Update: This maintenance is complete.

Beginning tonight at midnight I will be performing intrusive maintenance on equipment serving a small portion of Fusion customers in the Forestville area. Expected downtime is around 15 minutes.

– Robbie

Credit card processor down

UPDATE: Our vendor got back to us and we now have the problem resolved.

Currently our credit card processor is down and we are unable to process new payments. We have already contacted our vendor but unfortunately we do not expect to have a resolution until early tomorrow morning.

-William

Intrusive Network Maintenance – Brentwood

Tonight beginning at 11:59PM PDT we will be performing a software upgrade of equipment serving the Brentwood/Pittsburgh/Antioch/Concord areas. This maintenance is expected to last 30-45 minutes and may potentially be service impacting for the duration.

-Tim J.

Network Maintenance – Legacy DSL

Update (2:22AM): This maintenance is now complete.

Beginning tonight at midnight, I will be performing maintenance on equipment that serves legacy DSL customers in northern California. Although the majority of the equipment I will be working with is redundant, a small portion of customers may experience some downtime.

– Robbie

UPS Failure Redux

First, we’d like to clarify the extent of the problems causes by the UPS failure and subsequent dropping of load in the Datacenter.  This had no impact on any residential or enterprise connectivity services including Legacy DSL, Fusion and Fusion FTTN.  The UPS that failed was the smallest of the three UPSes in Santa Rosa and we had been working to migrate load from it.  As such, less than 20 customers in total lost some or all of their power circuits, some of which may have been part of redundant A/B circuits.  Some colo customers lost connectivity as several distribution switches did loose power.  Most sonic services, including pop, imap, webmail were not affected or only saw a brief outage as single PSU equipment rebooted and/or clusters converged as load shifted to systems that were unaffected.  The only public service that had lingering issues was our webhosting cluster which required a little manual attention for it to come online.

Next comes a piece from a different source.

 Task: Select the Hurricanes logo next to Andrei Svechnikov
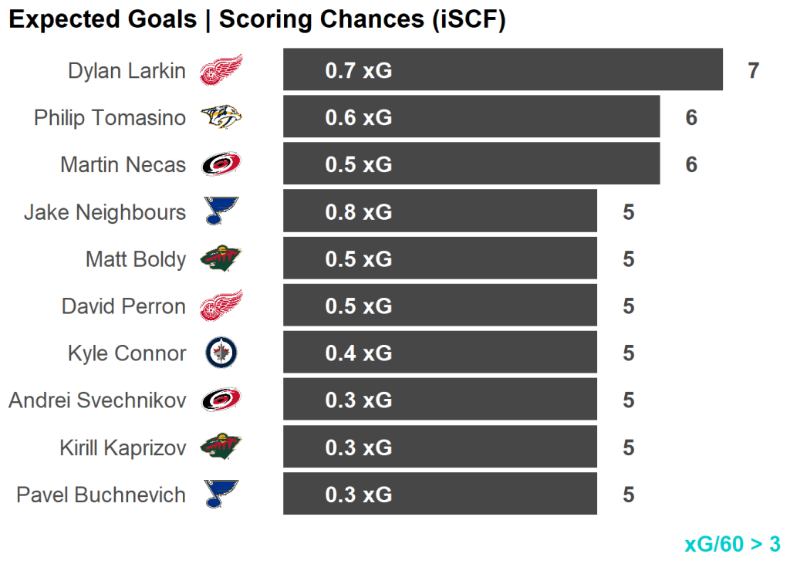click(221, 400)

The outage was eventually caused by a physical failure of the maintenance bypass switch – one of the phases in the switch stuck and/or didn’t close correctly –  in the bypass cabinet for the PDU we were moving.  In hindsight, it is unfortunate that we chose to operate the switch in the first place as it wasn’t strictly the simplest way to migrate the load.  The last power failure in the datacenter was in Oct ’04 — where the same, UPS failed.

We will schedule migration off of the temporary feeds put in place in the coming weeks.  This final move is significantly easier to execute and has an exceedingly low likelihood of causing any service interruptions.

-Kelsey, Russ, and the rest of System and Network Operations.

 

intermittent dns failure

Between 5:00 pm yesterday and 9:00 am today, customers may have experienced intermittent DNS failures or slower than normal name resolution. At 9:00 am this morning we noticed a configuration failure on one of our name server clusters. We immediately disabled the cluster which allowed traffic to flow over to our other redundant cluster. We have since addressed the issue and restored the cluster to working service. We are currently investigating our monitoring procedures to identify why this issue wasn’t detected earlier and to make sure it doesn’t happen again. We apologize for any inconvenience this may have caused.

– William & Kelsey